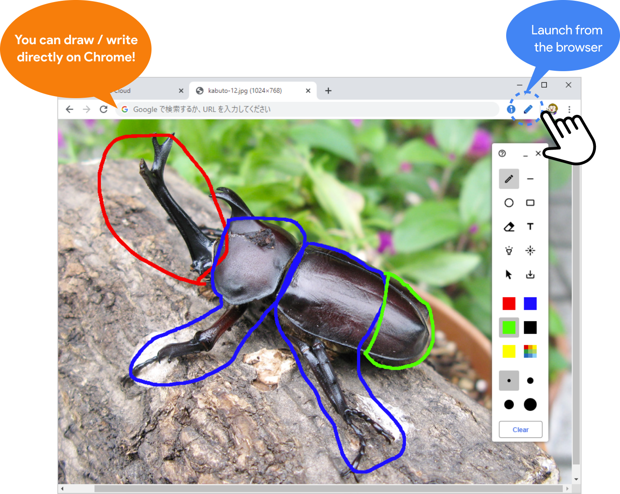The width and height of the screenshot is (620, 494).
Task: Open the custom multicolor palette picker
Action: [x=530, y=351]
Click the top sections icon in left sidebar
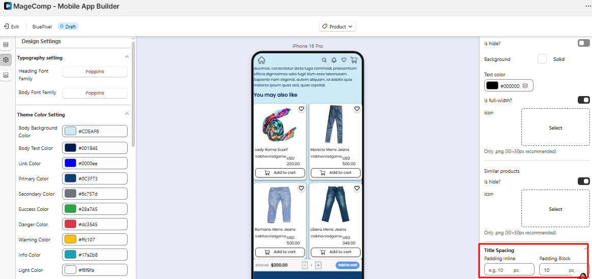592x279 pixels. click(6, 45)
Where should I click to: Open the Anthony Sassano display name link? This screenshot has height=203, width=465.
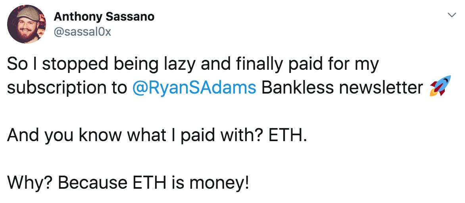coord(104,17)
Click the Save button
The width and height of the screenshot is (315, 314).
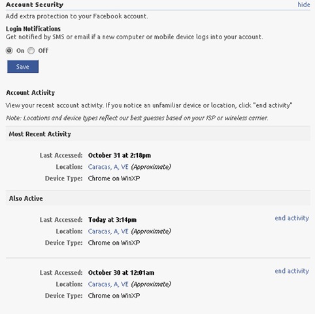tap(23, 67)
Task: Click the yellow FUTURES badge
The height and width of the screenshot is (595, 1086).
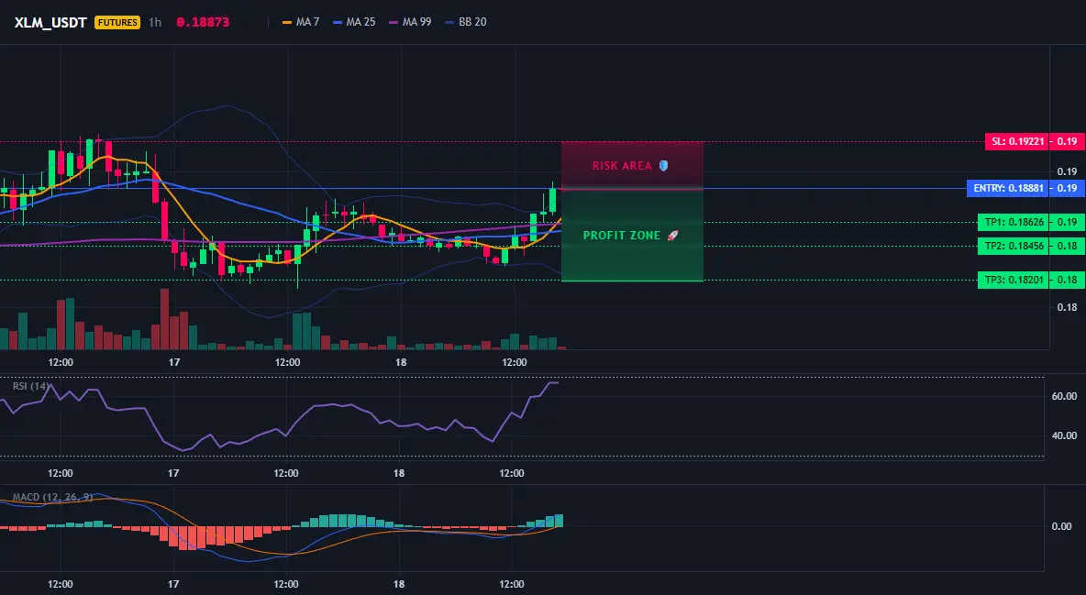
━━━━━━━━━━
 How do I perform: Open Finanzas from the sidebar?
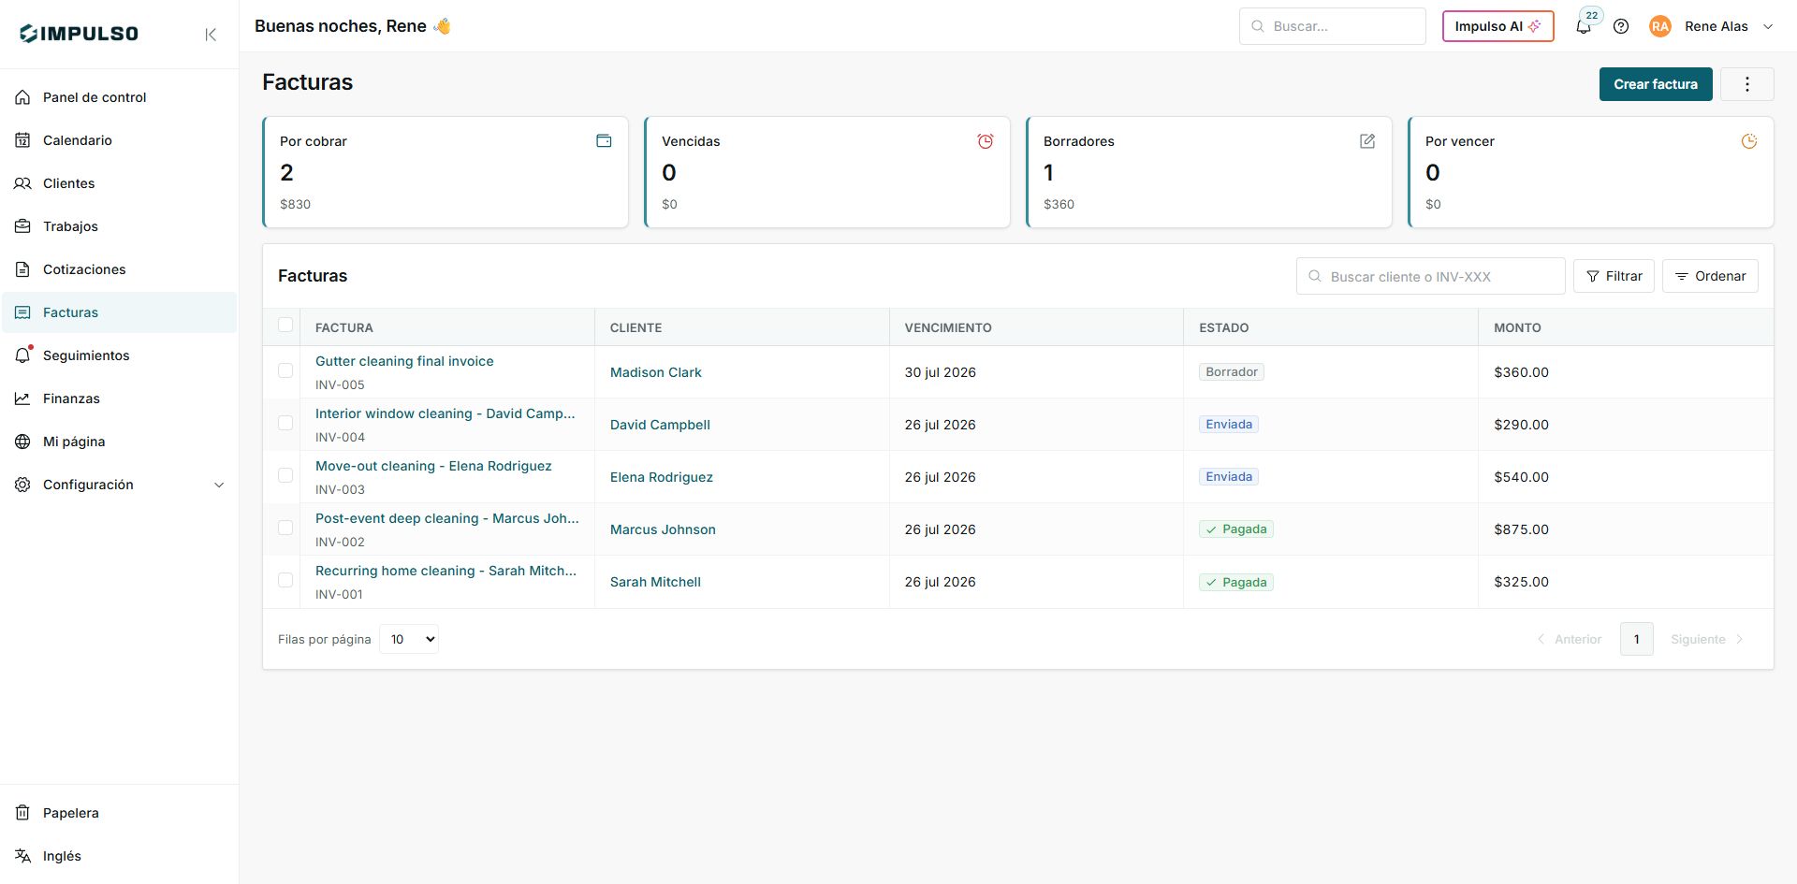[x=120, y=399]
━━━━━━━━━━
Each line above from the one containing "Click the Save button" through the one containing "The height and" is to be returned verbatim. Nothing else, and no pictures.

Click the Save button
The width and height of the screenshot is (315, 314).
tap(23, 67)
Task: Click the yellow FUTURES badge
The height and width of the screenshot is (595, 1086).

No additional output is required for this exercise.